*EXTRACTED ENTRIES*.

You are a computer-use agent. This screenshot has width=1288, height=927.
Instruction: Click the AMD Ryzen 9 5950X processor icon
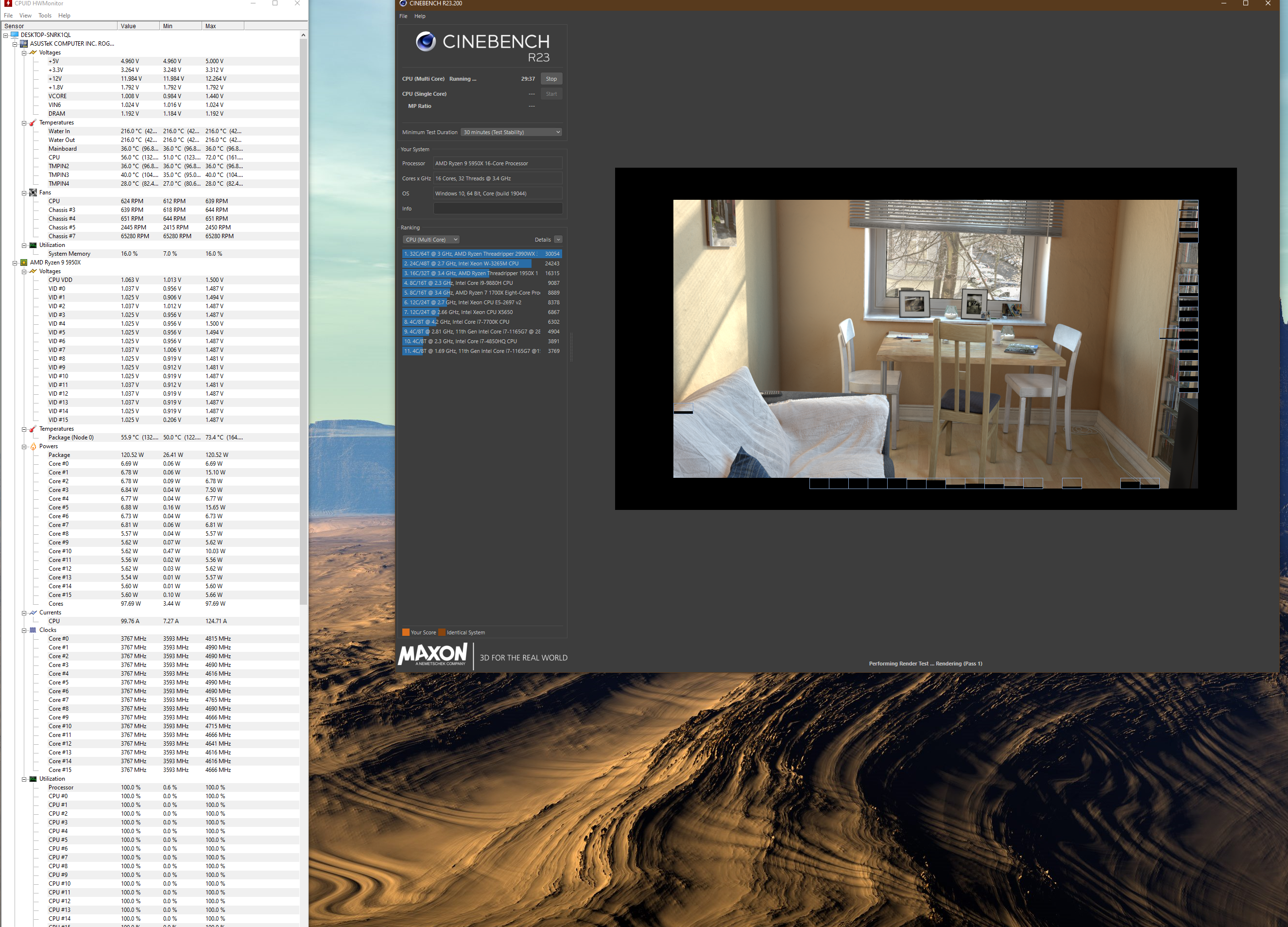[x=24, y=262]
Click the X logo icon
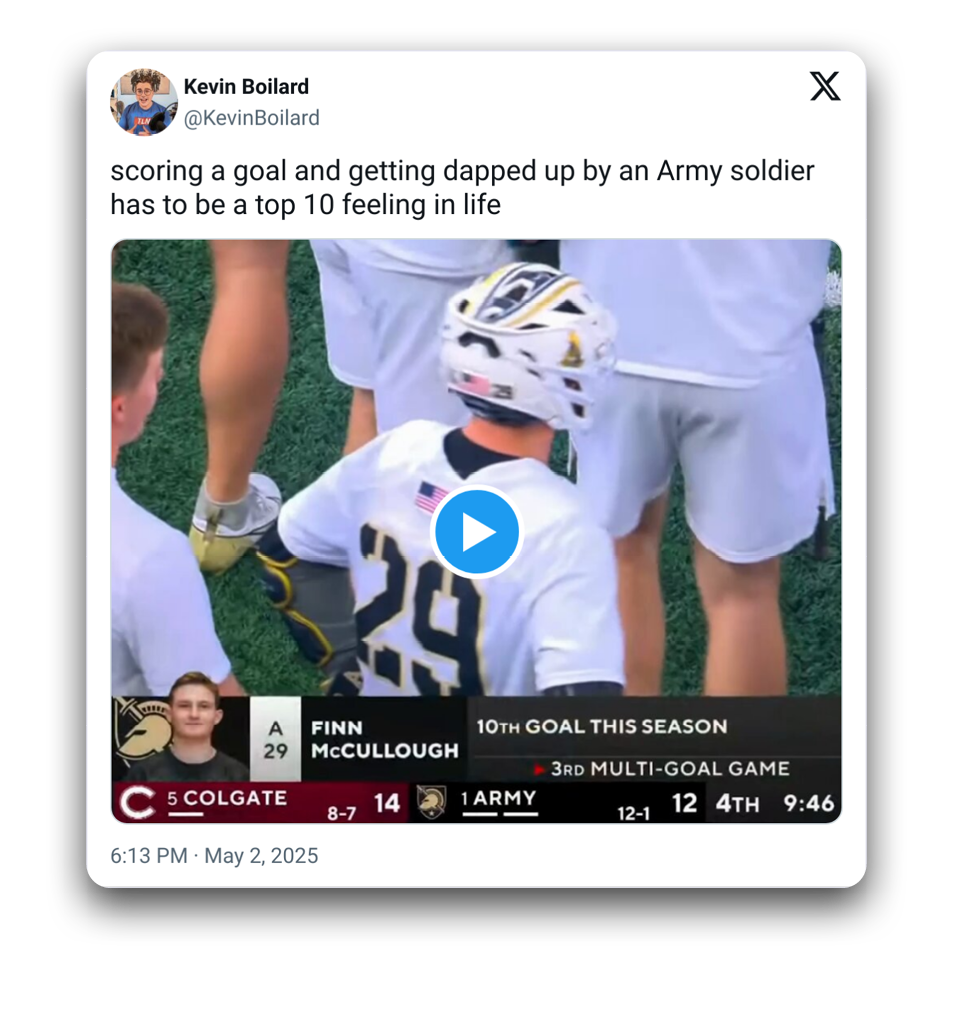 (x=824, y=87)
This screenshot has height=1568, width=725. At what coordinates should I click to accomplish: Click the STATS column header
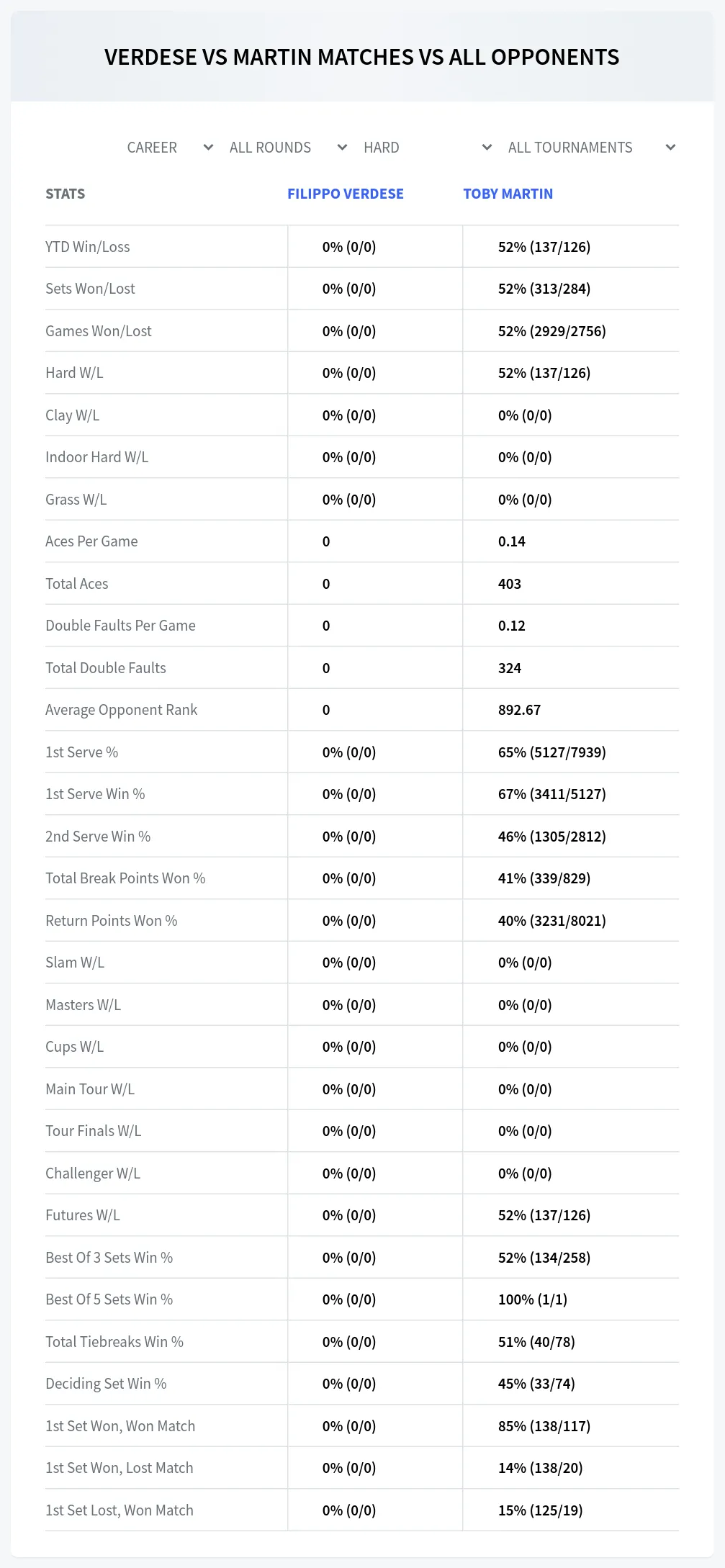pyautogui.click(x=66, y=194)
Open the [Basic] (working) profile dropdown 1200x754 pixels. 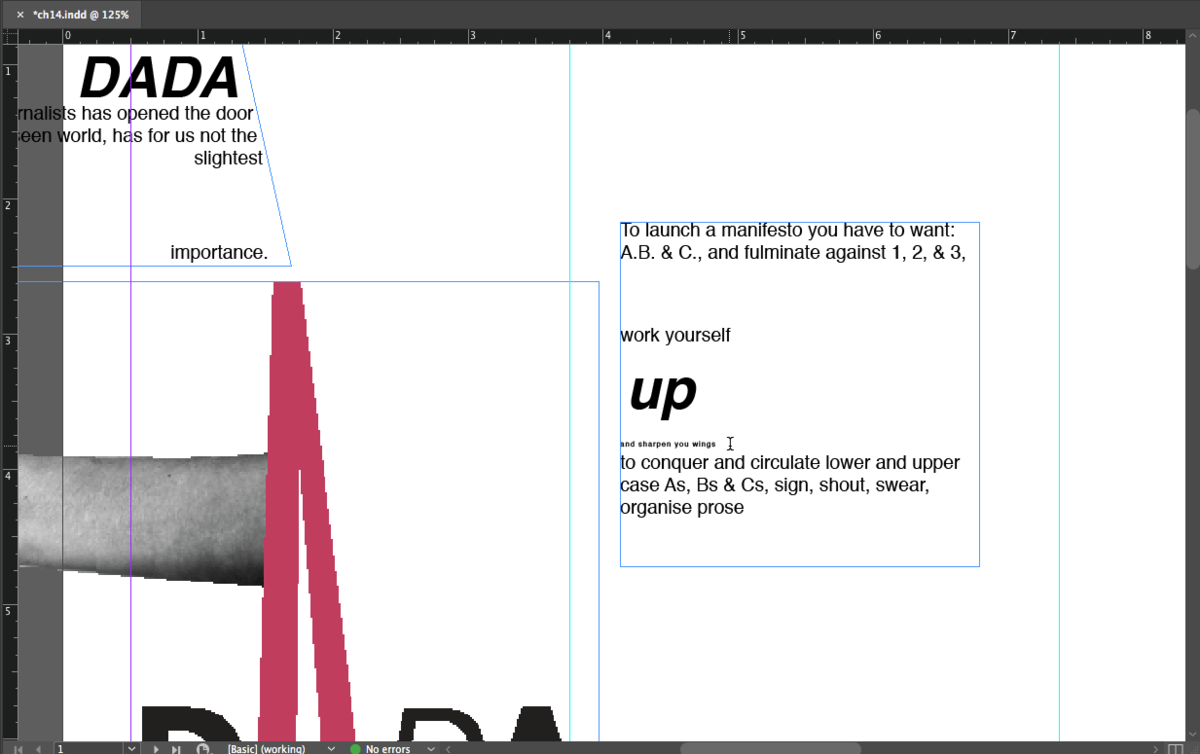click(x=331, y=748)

---

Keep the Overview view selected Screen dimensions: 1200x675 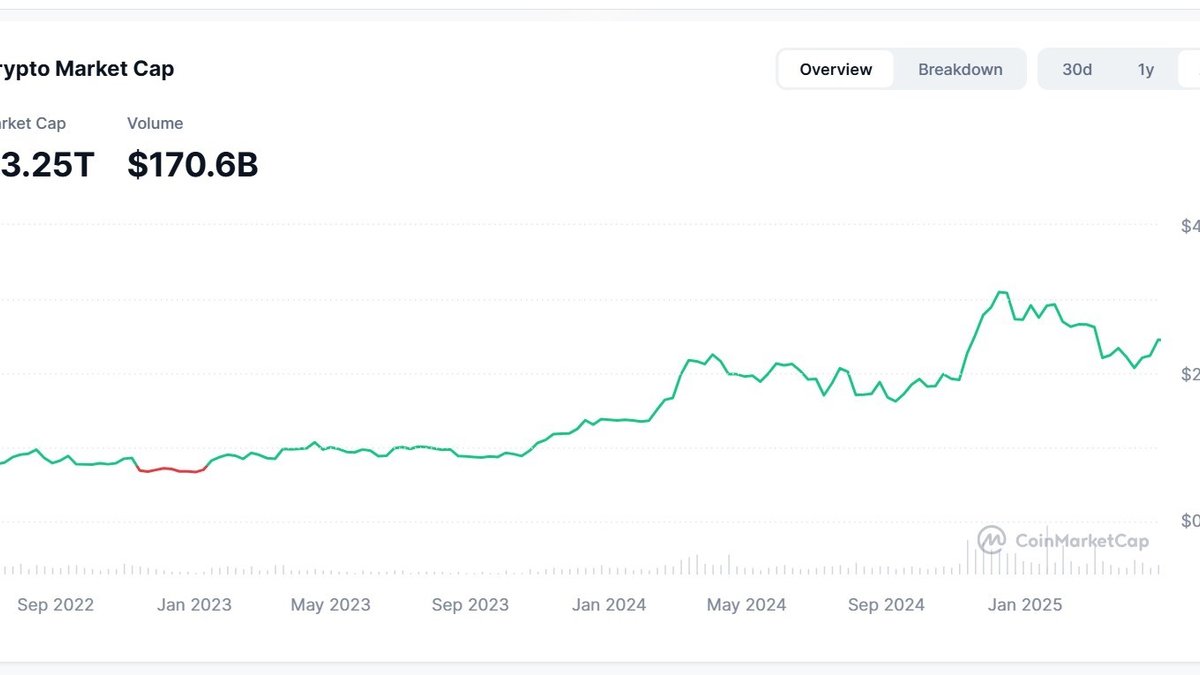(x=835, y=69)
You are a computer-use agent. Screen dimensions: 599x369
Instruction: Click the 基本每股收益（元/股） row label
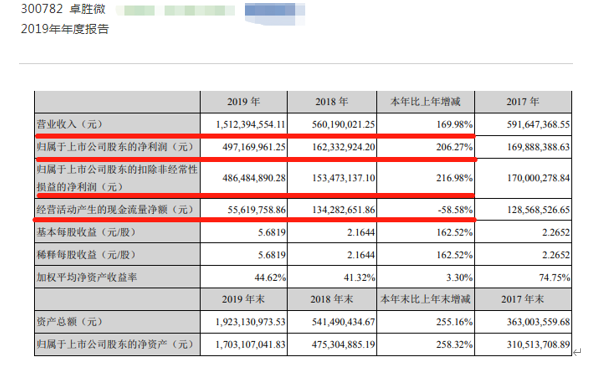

*PROBLEM DETAILS*. Pick out every line of the rows that contains the word "width", matching case exactly, and copy each one.

*SOLUTION FOR THIS PROBLEM*.
You are a computer-use agent. This screenshot has width=1288, height=927.
This screenshot has height=1568, width=725. At what coordinates should I click to accomplish: Click the STATS column header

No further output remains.